Wie oft fälschlicherweise von Globalisierungsgegnern behauptet, seien Privatisierungen nicht Gegenstand des GATS-Vertrages, stellt Mitterlehner klar. "Liberalisierungen bedingen nicht automatisch Privatisierungen. Privatisierung heißt, dass Eigentum der öffentlichen Hand an Private veräußert wird. Die Privatisierungsentscheidung ist weiterhin ausschließlich Angelegenheit jedes Nationalstaates."

GATS ist ein Liberalisierungsabkommen für den internationalen Dienstleistungshandel. Es umfasst alle Sektoren der Wirtschaft, die auch alle Verhandlungsgegenstand sind. Der öffentliche Dienstleistungsbereich ist nur ein Teil davon und in der aktuellen Verhandlungsrunde von der EU und damit auch von Österreich ausgeklammert.

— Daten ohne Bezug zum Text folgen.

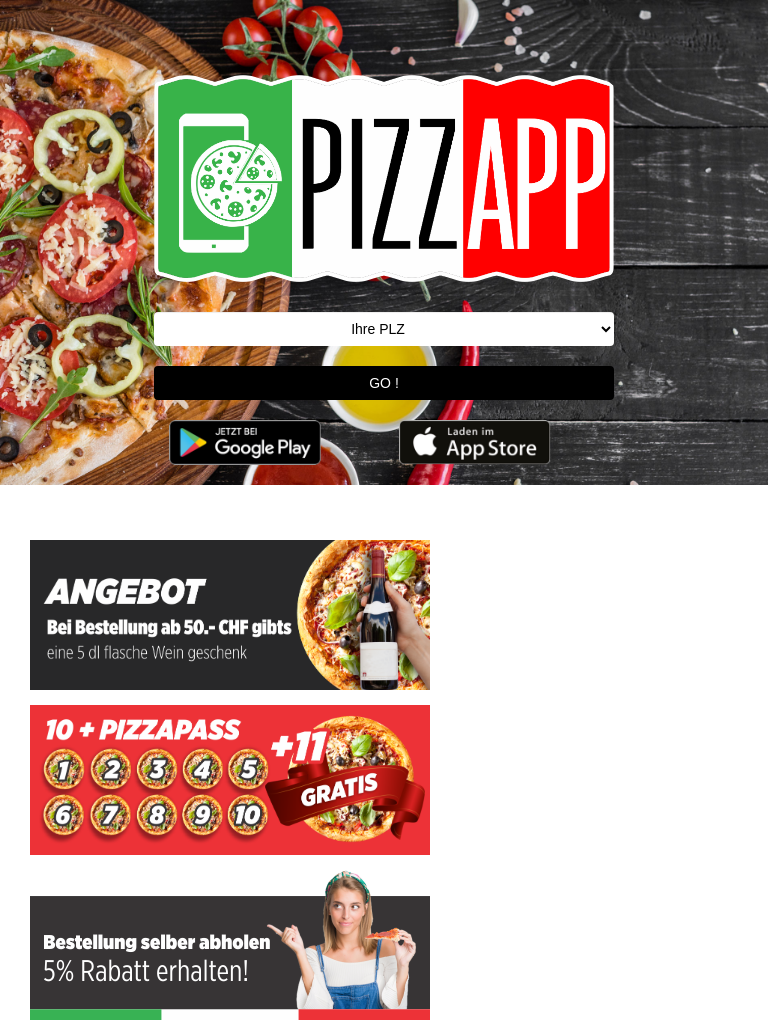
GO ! (384, 383)
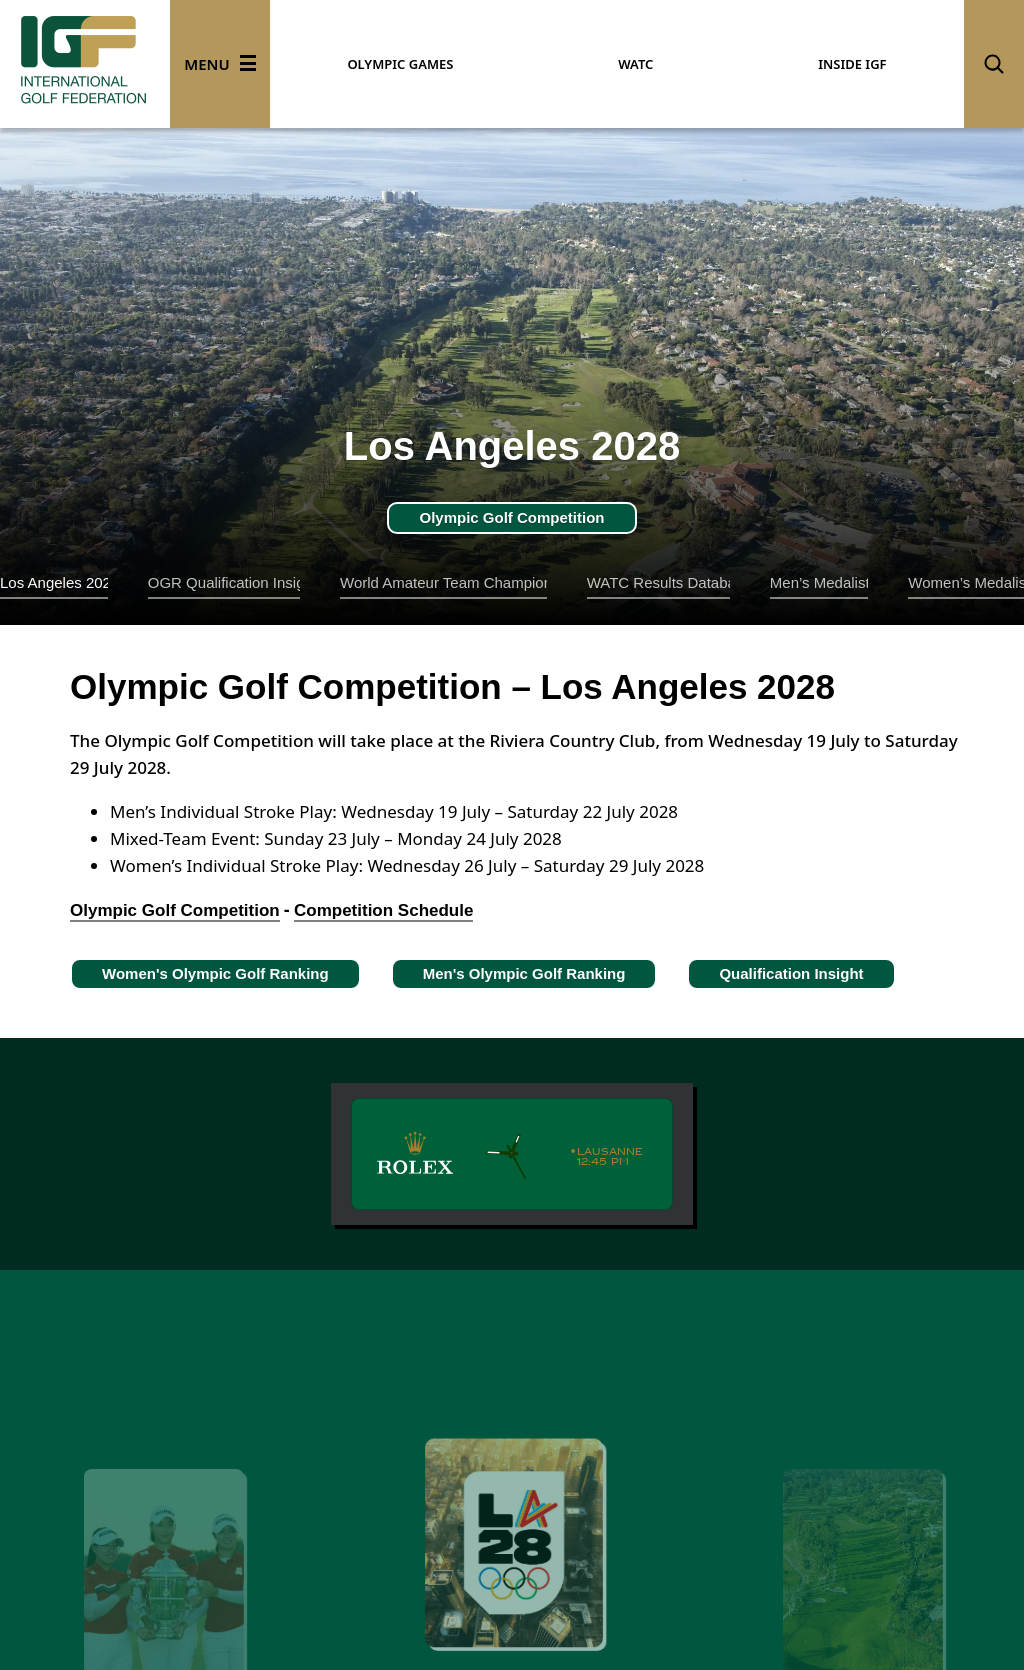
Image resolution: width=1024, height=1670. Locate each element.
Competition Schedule (383, 910)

"Das GATS-Abkommen ist auch nur sehr bedingt mit dem GATT-Abkommen vergleichbar, da es wesentlich flexibler ist", so Mitterlehner weiter. "Jedes WTO-Mitglied kann frei über die Liberalisierungstiefe und über die zu liberalisierenden Sektoren wählen. Darüber hinaus kann es sich Beschränkungen bei der Inländerbehandlung individuell ausverhandeln."